Times Colonist review

By Dave Obee, Victoria Times Colonist, December 24, 2011

Labour played key role in province’s development

Review of Militant Minority: British Columbia Workers and the Rise of the New Left, 1948-1972
By Benjamin Isitt, University of Toronto Press, 458 pp., $35

Long before he was elected a councillor in Victoria, Benjamin Isitt had established his credentials as a serious historian dealing with labour issues.

Militant Minority, his second work published in the past year, is a well-researched and well-documented look at British Columbia’s labour movement and its impact on the political landscape during a time of great change.

It starts during the Cold War, when there was a fear of Communists hiding under every bed.

As Isitt notes, however, British Columbia’s polarized society has its roots much further back, in the coal mines of Vancouver Island, and in government decisions that placed much of the power and wealth in the hands of a few.

By 1948, the province was run by a Liberal-Conservative coalition, and we were about to embark on one of the most dramatic and prosperous eras in our history.

Four years later, W.A.C. Bennett led his Social Credit party to power, and then hung on for two decades against the Cooperative Commonwealth Federation and its successor, the New Democratic Party.
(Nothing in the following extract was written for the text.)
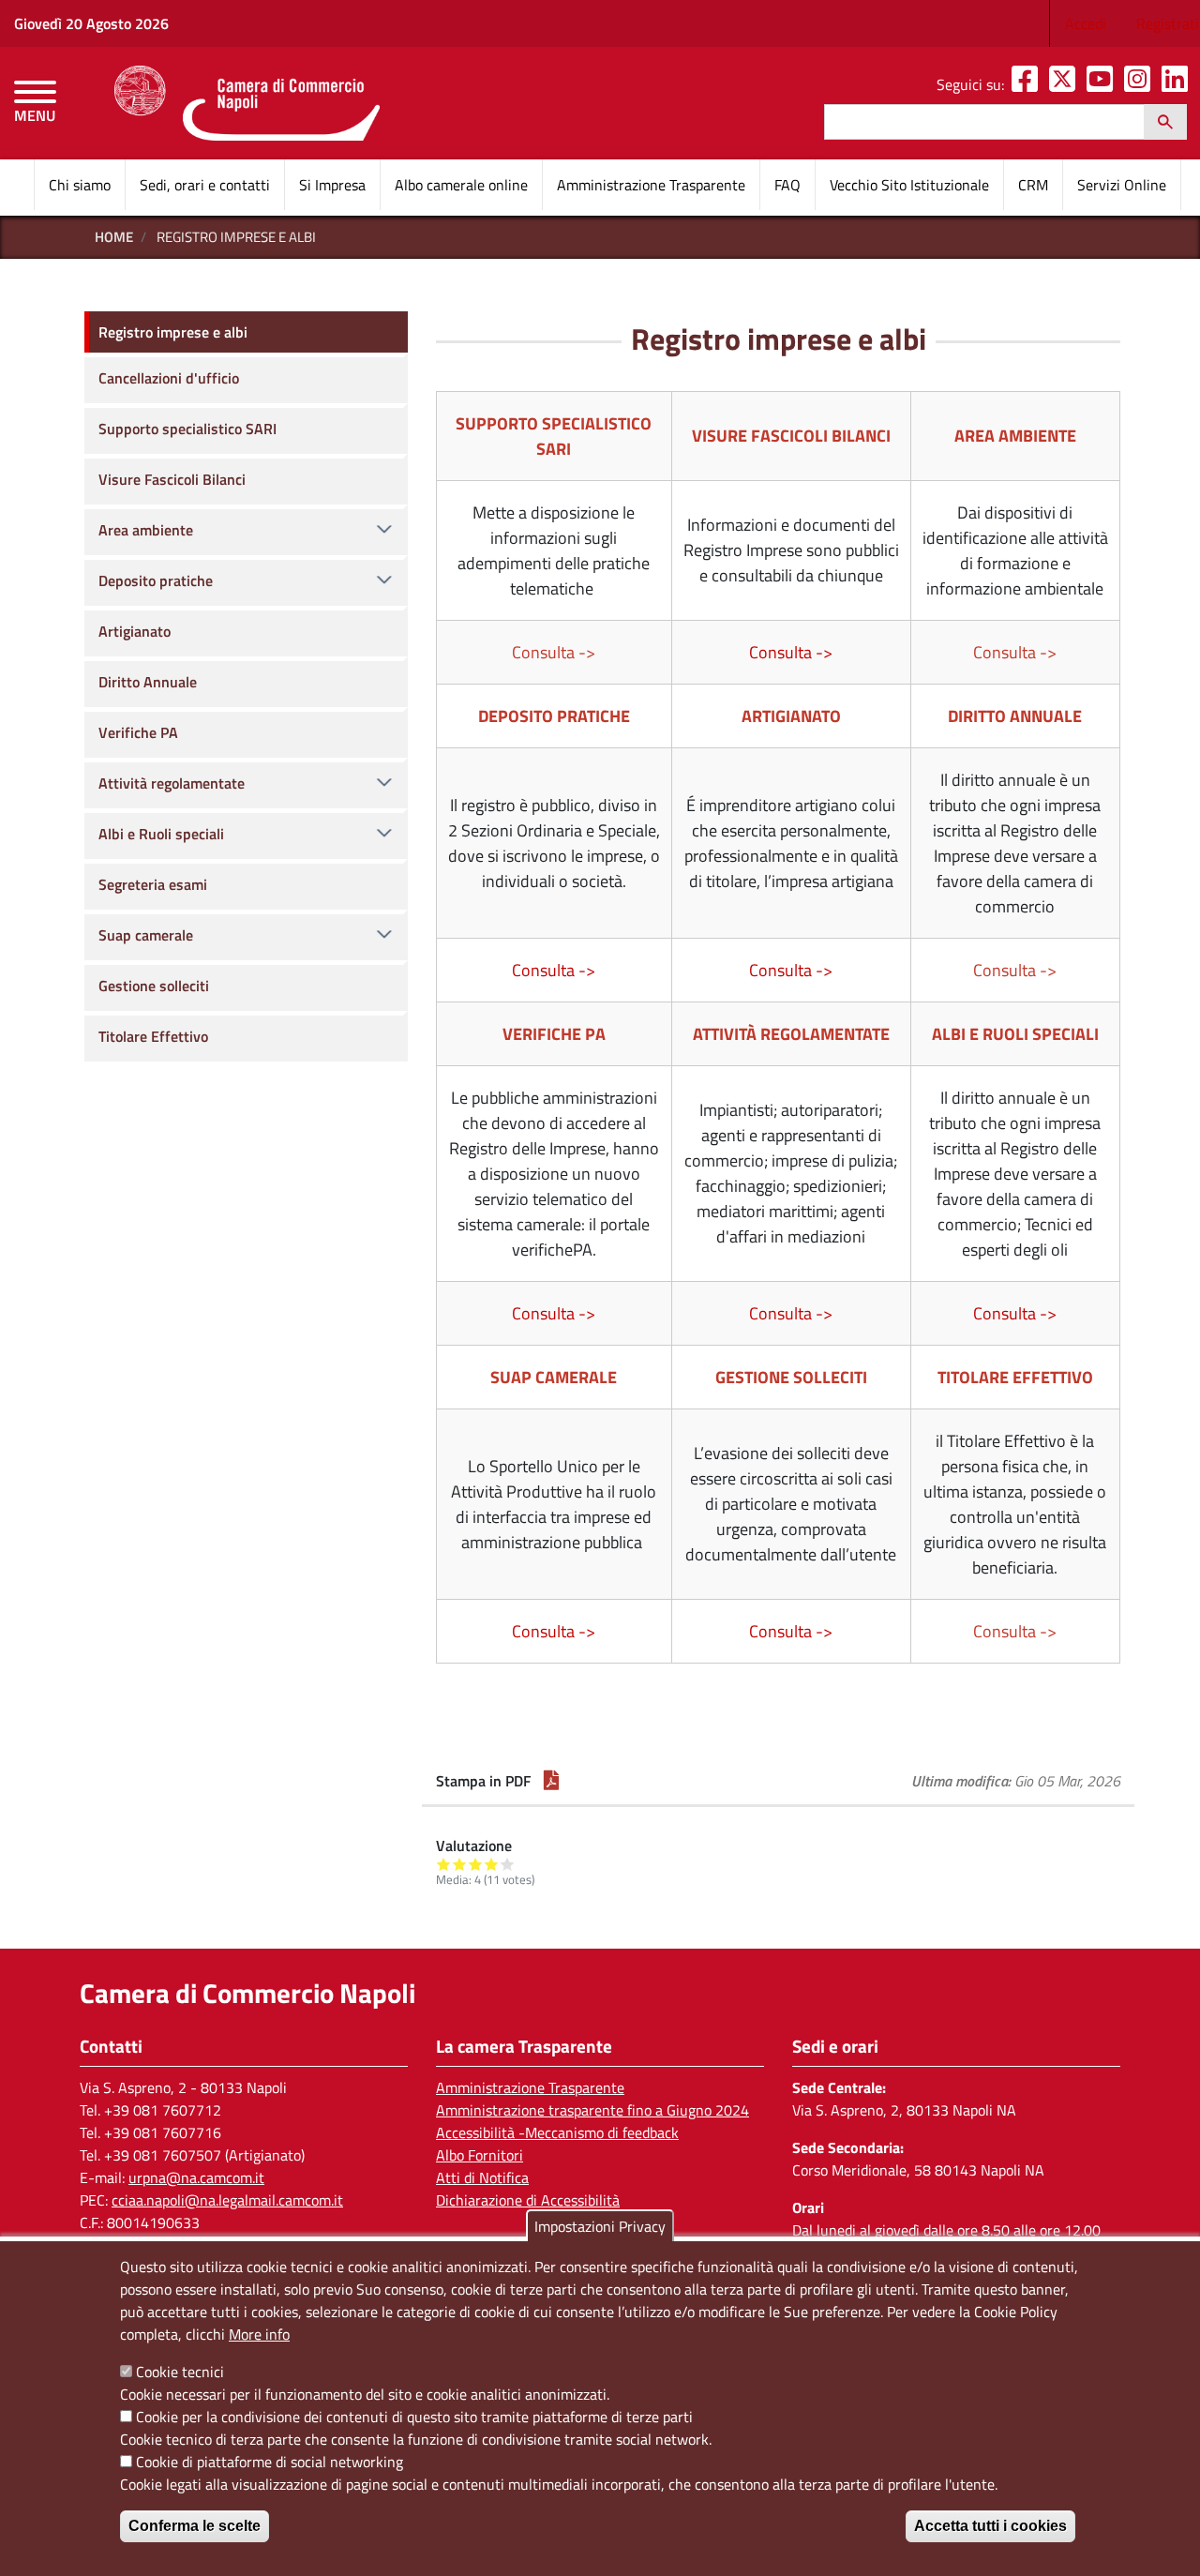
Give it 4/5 (492, 1864)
The end came with the election of Dave Barrett’s NDP after a summer of great labour discontent.

The percentage of unionized workers in B.C. peaked early in the Bennett era, in 1958, when more than half the people employed in nonagricultural fields were covered by collective agreements. By 1972, after a decade of jobs for the asking, only about 42 per cent were union members – but that was certainly enough to help drive Bennett from office.

The strong economy was part of the reason for the drop in membership, but Bennett’s pro-business views, backed by legislation that favoured employers, was certainly a factor.

Turmoil on the left probably didn’t help matters. Through most of the years there were factions pushing and pulling this way and that. It’s a reminder that the political parties of the left, just like the parties of the right, are coalitions that represent a wide diversity of views.

Militant Minority is the end result of several years of research by Isitt, and that effort is reflected in its pages. It’s a remarkable project, with appendices, notes, a bibliography and the index accounting for more than half of the finished product.

What makes this book valuable, however, is its objectivity. Isitt is not an apologist for the left, for organized labour or anyone else. He tells the story in a matter-of-fact way, free of spin or political message.

That neutrality is its strength: It is valuable to all readers, regardless of political points of view, because it provides insight and background into a critical time in our history.

Today’s left owes a debt to those that came before, and who set the stage for the NDP governments of 1991-2001 and any NDP governments that might come in the future. Militant Minority helps us understand how we got here.

The reviewer, the editorial page editor of the Times Colonist, is the author of The Library Book: A History of Service to British Columbia.